In today’s federal IT establishment, accountability is not the rule. After what is likely the most dangerous and destructive cyberattack the United States has ever suffered, the director of the Office of Personnel Management, where the attack took place, recently told the Senate, “I don't believe anyone is personally responsible.”
It is time to change the rules, and hold federal IT organizations accountable for their missteps. The OPM breach, which the Obama administration says was the work of Chinese hackers, exposes every current and former federal employee to blackmail, identity theft, phishing attacks, espionage and untold other forms of harassment. While no lives have been lost, the OPM attack is undeniably a national catastrophe whose consequences will be felt for years to come.
Accountability means more than just removing leaders who put their ships on the rocks.
Accountability means IT organizations must place the interests of their users above their own. The flaws in the OPM’s cyber defenses were apparent before the attack. An audit by the OPM’s Office of the Inspector General last year revealed “major security problems” at the agency. The IG also reported, “OPM has a history of struggling to comply with FISMA (Federal Information Security Management Act) requirements.”
Director Archuleta at least agrees with this point, as she told Congress that FISMA compliance would not have prevented the breach. But it gets worse. A new “flash audit” by the IG predicts the agency’s current plan for fixing its security vulnerabilities will fail.
OPM has so far refused to disclose to the public or to Congress exactly what went wrong. But crucial details have leaked. We know the stolen files were not encrypted, for instance. Director Archuleta stated in her testimony to Congress that OPM’s COBOL-based legacy mainframes were “too old” to support encryption.
Just how old were these machines? IBM mainframes have had hardware-assisted encryption since at least the 1980s and public key encryption since the 1990s.

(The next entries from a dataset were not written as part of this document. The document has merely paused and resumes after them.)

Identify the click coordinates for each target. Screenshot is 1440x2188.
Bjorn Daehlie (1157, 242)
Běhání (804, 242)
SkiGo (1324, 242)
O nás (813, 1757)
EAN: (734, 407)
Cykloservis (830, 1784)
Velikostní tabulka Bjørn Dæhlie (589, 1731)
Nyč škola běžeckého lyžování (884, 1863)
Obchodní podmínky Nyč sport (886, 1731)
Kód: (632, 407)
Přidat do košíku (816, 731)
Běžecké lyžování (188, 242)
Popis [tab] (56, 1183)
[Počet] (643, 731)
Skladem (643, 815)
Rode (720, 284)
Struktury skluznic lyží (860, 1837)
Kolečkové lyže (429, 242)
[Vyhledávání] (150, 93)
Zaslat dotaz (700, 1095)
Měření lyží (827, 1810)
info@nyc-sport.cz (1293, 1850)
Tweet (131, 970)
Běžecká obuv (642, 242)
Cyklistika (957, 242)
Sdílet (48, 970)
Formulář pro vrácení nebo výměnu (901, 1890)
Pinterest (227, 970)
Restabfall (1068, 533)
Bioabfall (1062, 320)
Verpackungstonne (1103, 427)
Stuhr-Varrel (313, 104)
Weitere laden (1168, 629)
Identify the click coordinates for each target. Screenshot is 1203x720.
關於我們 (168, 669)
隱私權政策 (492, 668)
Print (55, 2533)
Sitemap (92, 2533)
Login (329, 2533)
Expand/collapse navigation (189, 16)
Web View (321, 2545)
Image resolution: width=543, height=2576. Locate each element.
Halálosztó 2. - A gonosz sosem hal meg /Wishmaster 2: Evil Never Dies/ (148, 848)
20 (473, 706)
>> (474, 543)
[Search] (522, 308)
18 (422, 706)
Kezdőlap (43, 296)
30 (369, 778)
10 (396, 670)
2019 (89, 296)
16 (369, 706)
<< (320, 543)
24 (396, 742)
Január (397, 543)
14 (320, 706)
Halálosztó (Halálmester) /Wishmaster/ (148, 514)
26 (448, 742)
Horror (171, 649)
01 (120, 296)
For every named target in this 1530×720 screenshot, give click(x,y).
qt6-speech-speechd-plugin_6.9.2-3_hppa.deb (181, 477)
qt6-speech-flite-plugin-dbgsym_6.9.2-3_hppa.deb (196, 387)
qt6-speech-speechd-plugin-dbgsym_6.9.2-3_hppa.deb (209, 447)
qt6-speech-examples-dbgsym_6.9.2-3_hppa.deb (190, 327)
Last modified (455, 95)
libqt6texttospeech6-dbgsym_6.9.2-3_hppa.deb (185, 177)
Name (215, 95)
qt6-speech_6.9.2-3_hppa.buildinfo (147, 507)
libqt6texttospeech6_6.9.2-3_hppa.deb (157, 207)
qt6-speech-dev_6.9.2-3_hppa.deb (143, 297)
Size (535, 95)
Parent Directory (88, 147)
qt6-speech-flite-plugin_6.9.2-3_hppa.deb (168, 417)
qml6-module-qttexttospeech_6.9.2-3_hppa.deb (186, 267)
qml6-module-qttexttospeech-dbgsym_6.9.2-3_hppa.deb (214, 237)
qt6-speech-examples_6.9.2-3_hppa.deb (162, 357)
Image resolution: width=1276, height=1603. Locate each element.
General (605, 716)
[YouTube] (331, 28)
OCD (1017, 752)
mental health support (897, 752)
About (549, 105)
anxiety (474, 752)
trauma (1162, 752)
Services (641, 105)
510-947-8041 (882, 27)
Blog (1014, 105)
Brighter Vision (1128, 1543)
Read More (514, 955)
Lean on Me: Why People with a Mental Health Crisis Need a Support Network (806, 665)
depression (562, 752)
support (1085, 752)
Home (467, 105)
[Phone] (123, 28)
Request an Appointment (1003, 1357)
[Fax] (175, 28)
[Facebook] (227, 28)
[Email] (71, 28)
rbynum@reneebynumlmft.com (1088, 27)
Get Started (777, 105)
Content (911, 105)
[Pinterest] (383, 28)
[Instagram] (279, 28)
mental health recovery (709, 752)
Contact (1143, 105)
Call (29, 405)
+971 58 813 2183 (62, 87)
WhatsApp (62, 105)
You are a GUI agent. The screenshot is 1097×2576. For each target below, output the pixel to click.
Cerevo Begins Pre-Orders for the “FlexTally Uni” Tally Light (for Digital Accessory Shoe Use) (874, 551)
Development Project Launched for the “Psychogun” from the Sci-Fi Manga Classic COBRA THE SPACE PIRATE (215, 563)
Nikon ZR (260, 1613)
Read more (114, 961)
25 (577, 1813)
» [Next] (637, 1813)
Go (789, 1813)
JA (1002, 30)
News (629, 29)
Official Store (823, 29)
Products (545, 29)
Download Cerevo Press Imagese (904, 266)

And the COBOL programming language, which should have been retired from federal IT systems long ago, is nevertheless not incompatible with encryption.
There is no technological magic bullet that can guarantee our safety from the cyberattackers that will continue to come out of the woodwork. A former CIO of Homeland Security testified before Congress that the problems afflicting OPM are widespread and we should expect to find similar breaches in other federal agencies.
The security risks at OPM, and in the federal IT establishment as a whole, stem as much from obsolete patterns of organization and behavior as from outdated technology. The OPM breach demands a radical rethink of federal IT culture. Personal accountability from leaders is an indispensable first step.
We have been down this road before – and not so long ago, either.
Few in Washington can have forgotten the disastrous launch of HealthCare.gov. In the wake of that mess, the Obama administration responded with an admirable willingness to think outside the box. Two innovative units were formed with the express intention to disrupt traditional federal IT development practices: GSA’s 18F and OMB’s U.S. Digital Service. Both units promote an approach known as agile development, whose foundational values include close cooperation between users and technologists, rapid response to change, and continuous improvement.
Agile is chiefly a development methodology, but it can in fact be applied to cybersecurity as well. The key insight of approaches like those promoted by 18F and USDS is that change is as much a question of what is in people’s minds and how they work together as of what technology or formal paper-based standards they use.
Let’s hope those responsible for steering the OPM’s future – and that of federal IT cybersecurity as a whole – are ready to learn this lesson. The time has come to follow the example of 18F and USDS and create a new organization charged with bringing fundamental change to federal IT security culture.